## begin Records for the task

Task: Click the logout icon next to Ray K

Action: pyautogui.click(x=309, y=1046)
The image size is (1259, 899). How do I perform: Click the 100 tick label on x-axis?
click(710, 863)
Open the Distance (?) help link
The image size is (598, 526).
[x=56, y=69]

## end Records for the task

Your goal:
Please reproduce every one of the lines above word for word.

Solution to the exercise:
Task: Click the logout icon next to Ray K

Action: pyautogui.click(x=309, y=1046)
The image size is (1259, 899). How do I perform: Click the 100 tick label on x-axis?
click(710, 863)
Open the Distance (?) help link
The image size is (598, 526).
[x=56, y=69]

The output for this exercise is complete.